### Prompt:
Copy out each record below, exactly as given.

### Extracted data:

- Opening Delimiter -

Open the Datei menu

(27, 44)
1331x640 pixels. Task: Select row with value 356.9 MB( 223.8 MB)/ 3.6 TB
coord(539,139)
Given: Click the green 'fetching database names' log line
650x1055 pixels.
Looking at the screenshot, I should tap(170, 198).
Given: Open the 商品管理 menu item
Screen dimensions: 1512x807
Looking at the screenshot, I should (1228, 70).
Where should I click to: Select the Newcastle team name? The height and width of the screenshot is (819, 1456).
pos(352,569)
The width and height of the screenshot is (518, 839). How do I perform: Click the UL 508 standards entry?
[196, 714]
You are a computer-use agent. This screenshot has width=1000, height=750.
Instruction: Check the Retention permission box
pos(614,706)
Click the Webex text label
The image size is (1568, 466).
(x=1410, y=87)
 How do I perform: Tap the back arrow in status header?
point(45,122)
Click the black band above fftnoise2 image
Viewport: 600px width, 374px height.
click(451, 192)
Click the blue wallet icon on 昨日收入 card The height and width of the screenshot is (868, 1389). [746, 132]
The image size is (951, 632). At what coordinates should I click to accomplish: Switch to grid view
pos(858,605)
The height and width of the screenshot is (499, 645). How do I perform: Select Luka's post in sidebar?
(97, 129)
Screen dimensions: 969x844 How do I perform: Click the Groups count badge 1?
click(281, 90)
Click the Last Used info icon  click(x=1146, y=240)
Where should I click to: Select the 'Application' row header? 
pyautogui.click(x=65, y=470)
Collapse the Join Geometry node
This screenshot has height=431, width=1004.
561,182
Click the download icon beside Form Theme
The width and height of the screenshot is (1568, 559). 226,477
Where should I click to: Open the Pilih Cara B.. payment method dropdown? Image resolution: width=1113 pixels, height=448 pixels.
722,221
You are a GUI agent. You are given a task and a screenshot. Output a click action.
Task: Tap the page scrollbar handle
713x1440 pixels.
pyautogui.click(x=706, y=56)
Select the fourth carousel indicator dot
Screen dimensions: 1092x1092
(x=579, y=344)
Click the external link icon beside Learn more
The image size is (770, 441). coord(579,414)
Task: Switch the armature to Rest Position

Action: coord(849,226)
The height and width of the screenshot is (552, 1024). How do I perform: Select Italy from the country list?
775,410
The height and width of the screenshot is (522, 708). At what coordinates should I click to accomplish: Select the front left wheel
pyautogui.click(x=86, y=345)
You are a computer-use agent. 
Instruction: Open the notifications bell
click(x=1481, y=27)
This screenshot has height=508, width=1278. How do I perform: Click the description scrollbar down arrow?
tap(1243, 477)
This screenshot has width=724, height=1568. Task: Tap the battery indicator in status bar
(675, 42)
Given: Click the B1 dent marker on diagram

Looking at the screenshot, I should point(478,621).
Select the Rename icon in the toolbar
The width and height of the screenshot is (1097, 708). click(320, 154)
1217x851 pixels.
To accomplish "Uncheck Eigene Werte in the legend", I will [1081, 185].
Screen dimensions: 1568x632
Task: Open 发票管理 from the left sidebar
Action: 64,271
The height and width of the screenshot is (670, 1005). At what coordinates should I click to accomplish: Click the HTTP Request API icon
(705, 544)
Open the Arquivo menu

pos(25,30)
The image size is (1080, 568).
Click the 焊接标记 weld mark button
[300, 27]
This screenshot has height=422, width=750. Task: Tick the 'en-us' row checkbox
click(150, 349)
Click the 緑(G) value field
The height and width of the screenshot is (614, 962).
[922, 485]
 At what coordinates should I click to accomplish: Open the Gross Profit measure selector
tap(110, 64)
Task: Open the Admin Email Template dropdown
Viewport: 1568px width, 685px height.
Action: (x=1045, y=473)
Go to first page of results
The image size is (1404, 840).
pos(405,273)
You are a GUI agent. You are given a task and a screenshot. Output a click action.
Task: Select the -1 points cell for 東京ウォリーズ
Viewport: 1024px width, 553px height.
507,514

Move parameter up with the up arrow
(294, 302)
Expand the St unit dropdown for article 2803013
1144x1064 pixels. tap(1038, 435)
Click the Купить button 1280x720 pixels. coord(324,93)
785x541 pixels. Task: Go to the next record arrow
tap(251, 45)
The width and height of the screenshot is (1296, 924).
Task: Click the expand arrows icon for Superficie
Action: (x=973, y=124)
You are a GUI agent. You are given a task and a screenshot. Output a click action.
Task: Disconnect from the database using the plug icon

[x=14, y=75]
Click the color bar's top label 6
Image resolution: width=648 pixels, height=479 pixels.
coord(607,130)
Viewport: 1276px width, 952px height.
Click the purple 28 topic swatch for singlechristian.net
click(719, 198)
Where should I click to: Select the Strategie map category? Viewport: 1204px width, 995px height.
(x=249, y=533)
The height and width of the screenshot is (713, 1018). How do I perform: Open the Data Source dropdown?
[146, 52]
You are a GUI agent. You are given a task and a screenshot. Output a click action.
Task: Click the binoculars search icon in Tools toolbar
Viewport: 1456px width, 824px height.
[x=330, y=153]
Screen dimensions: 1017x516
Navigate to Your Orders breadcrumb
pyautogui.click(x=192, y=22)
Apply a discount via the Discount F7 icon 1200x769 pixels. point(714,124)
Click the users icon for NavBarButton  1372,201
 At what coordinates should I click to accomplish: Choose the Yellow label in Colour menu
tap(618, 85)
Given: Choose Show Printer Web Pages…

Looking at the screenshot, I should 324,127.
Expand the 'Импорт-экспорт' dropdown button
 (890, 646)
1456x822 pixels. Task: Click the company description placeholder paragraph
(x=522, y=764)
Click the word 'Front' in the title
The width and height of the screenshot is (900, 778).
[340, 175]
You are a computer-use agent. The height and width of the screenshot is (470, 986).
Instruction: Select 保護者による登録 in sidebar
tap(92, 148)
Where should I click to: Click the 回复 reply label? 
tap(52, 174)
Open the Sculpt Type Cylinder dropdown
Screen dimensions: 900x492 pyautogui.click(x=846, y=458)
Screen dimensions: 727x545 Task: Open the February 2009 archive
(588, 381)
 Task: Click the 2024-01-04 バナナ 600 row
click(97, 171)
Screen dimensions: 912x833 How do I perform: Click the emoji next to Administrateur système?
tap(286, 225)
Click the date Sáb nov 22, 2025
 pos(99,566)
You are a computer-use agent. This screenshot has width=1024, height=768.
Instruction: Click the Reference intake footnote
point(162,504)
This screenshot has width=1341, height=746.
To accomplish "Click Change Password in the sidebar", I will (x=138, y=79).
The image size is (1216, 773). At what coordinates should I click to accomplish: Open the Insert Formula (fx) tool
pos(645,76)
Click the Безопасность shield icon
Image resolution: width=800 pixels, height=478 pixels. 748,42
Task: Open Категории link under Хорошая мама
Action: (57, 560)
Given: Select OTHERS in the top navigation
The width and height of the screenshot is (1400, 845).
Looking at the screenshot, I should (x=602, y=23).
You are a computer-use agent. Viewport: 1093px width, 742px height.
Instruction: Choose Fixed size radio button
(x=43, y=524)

- Closing Delimiter -

### The answer:
Open the Datei menu

(27, 44)
1331x640 pixels. Task: Select row with value 356.9 MB( 223.8 MB)/ 3.6 TB
coord(539,139)
Given: Click the green 'fetching database names' log line
650x1055 pixels.
Looking at the screenshot, I should tap(170, 198).
Given: Open the 商品管理 menu item
Screen dimensions: 1512x807
Looking at the screenshot, I should (1228, 70).
Where should I click to: Select the Newcastle team name? The height and width of the screenshot is (819, 1456).
pos(352,569)
The width and height of the screenshot is (518, 839). How do I perform: Click the UL 508 standards entry?
[196, 714]
You are a computer-use agent. This screenshot has width=1000, height=750.
Instruction: Check the Retention permission box
pos(614,706)
Click the Webex text label
The image size is (1568, 466).
(x=1410, y=87)
 How do I perform: Tap the back arrow in status header?
point(45,122)
Click the black band above fftnoise2 image
Viewport: 600px width, 374px height.
click(451, 192)
Click the blue wallet icon on 昨日收入 card The height and width of the screenshot is (868, 1389). [746, 132]
The image size is (951, 632). At what coordinates should I click to accomplish: Switch to grid view
pos(858,605)
The height and width of the screenshot is (499, 645). How do I perform: Select Luka's post in sidebar?
(97, 129)
Screen dimensions: 969x844 How do I perform: Click the Groups count badge 1?
click(281, 90)
Click the Last Used info icon  click(x=1146, y=240)
Where should I click to: Select the 'Application' row header? 
pyautogui.click(x=65, y=470)
Collapse the Join Geometry node
This screenshot has height=431, width=1004.
561,182
Click the download icon beside Form Theme
The width and height of the screenshot is (1568, 559). 226,477
Where should I click to: Open the Pilih Cara B.. payment method dropdown? Image resolution: width=1113 pixels, height=448 pixels.
722,221
You are a GUI agent. You are given a task and a screenshot. Output a click action.
Task: Tap the page scrollbar handle
713x1440 pixels.
pyautogui.click(x=706, y=56)
Select the fourth carousel indicator dot
Screen dimensions: 1092x1092
(x=579, y=344)
Click the external link icon beside Learn more
The image size is (770, 441). coord(579,414)
Task: Switch the armature to Rest Position

Action: coord(849,226)
The height and width of the screenshot is (552, 1024). How do I perform: Select Italy from the country list?
775,410
The height and width of the screenshot is (522, 708). At what coordinates should I click to accomplish: Select the front left wheel
pyautogui.click(x=86, y=345)
You are a computer-use agent. 
Instruction: Open the notifications bell
click(x=1481, y=27)
This screenshot has height=508, width=1278. How do I perform: Click the description scrollbar down arrow?
tap(1243, 477)
This screenshot has width=724, height=1568. Task: Tap the battery indicator in status bar
(675, 42)
Given: Click the B1 dent marker on diagram

Looking at the screenshot, I should point(478,621).
Select the Rename icon in the toolbar
The width and height of the screenshot is (1097, 708). click(320, 154)
1217x851 pixels.
To accomplish "Uncheck Eigene Werte in the legend", I will [1081, 185].
Screen dimensions: 1568x632
Task: Open 发票管理 from the left sidebar
Action: 64,271
The height and width of the screenshot is (670, 1005). At what coordinates should I click to accomplish: Click the HTTP Request API icon
(705, 544)
Open the Arquivo menu

pos(25,30)
The image size is (1080, 568).
Click the 焊接标记 weld mark button
[300, 27]
This screenshot has height=422, width=750. Task: Tick the 'en-us' row checkbox
click(150, 349)
Click the 緑(G) value field
The height and width of the screenshot is (614, 962).
[922, 485]
 At what coordinates should I click to accomplish: Open the Gross Profit measure selector
tap(110, 64)
Task: Open the Admin Email Template dropdown
Viewport: 1568px width, 685px height.
Action: (x=1045, y=473)
Go to first page of results
The image size is (1404, 840).
pos(405,273)
You are a GUI agent. You are given a task and a screenshot. Output a click action.
Task: Select the -1 points cell for 東京ウォリーズ
Viewport: 1024px width, 553px height.
507,514

Move parameter up with the up arrow
(294, 302)
Expand the St unit dropdown for article 2803013
1144x1064 pixels. tap(1038, 435)
Click the Купить button 1280x720 pixels. coord(324,93)
785x541 pixels. Task: Go to the next record arrow
tap(251, 45)
The width and height of the screenshot is (1296, 924).
Task: Click the expand arrows icon for Superficie
Action: (x=973, y=124)
You are a GUI agent. You are given a task and a screenshot. Output a click action.
Task: Disconnect from the database using the plug icon

[x=14, y=75]
Click the color bar's top label 6
Image resolution: width=648 pixels, height=479 pixels.
coord(607,130)
Viewport: 1276px width, 952px height.
Click the purple 28 topic swatch for singlechristian.net
click(719, 198)
Where should I click to: Select the Strategie map category? Viewport: 1204px width, 995px height.
(x=249, y=533)
The height and width of the screenshot is (713, 1018). How do I perform: Open the Data Source dropdown?
[146, 52]
You are a GUI agent. You are given a task and a screenshot. Output a click action.
Task: Click the binoculars search icon in Tools toolbar
Viewport: 1456px width, 824px height.
[x=330, y=153]
Screen dimensions: 1017x516
Navigate to Your Orders breadcrumb
pyautogui.click(x=192, y=22)
Apply a discount via the Discount F7 icon 1200x769 pixels. point(714,124)
Click the users icon for NavBarButton  1372,201
 At what coordinates should I click to accomplish: Choose the Yellow label in Colour menu
tap(618, 85)
Given: Choose Show Printer Web Pages…

Looking at the screenshot, I should 324,127.
Expand the 'Импорт-экспорт' dropdown button
 (890, 646)
1456x822 pixels. Task: Click the company description placeholder paragraph
(x=522, y=764)
Click the word 'Front' in the title
The width and height of the screenshot is (900, 778).
[340, 175]
You are a computer-use agent. The height and width of the screenshot is (470, 986).
Instruction: Select 保護者による登録 in sidebar
tap(92, 148)
Where should I click to: Click the 回复 reply label? 
tap(52, 174)
Open the Sculpt Type Cylinder dropdown
Screen dimensions: 900x492 pyautogui.click(x=846, y=458)
Screen dimensions: 727x545 Task: Open the February 2009 archive
(588, 381)
 Task: Click the 2024-01-04 バナナ 600 row
click(97, 171)
Screen dimensions: 912x833 How do I perform: Click the emoji next to Administrateur système?
tap(286, 225)
Click the date Sáb nov 22, 2025
 pos(99,566)
You are a computer-use agent. This screenshot has width=1024, height=768.
Instruction: Click the Reference intake footnote
point(162,504)
This screenshot has width=1341, height=746.
To accomplish "Click Change Password in the sidebar", I will (x=138, y=79).
The image size is (1216, 773). At what coordinates should I click to accomplish: Open the Insert Formula (fx) tool
pos(645,76)
Click the Безопасность shield icon
Image resolution: width=800 pixels, height=478 pixels. 748,42
Task: Open Категории link under Хорошая мама
Action: (57, 560)
Given: Select OTHERS in the top navigation
The width and height of the screenshot is (1400, 845).
Looking at the screenshot, I should (x=602, y=23).
You are a computer-use agent. Viewport: 1093px width, 742px height.
Instruction: Choose Fixed size radio button
(x=43, y=524)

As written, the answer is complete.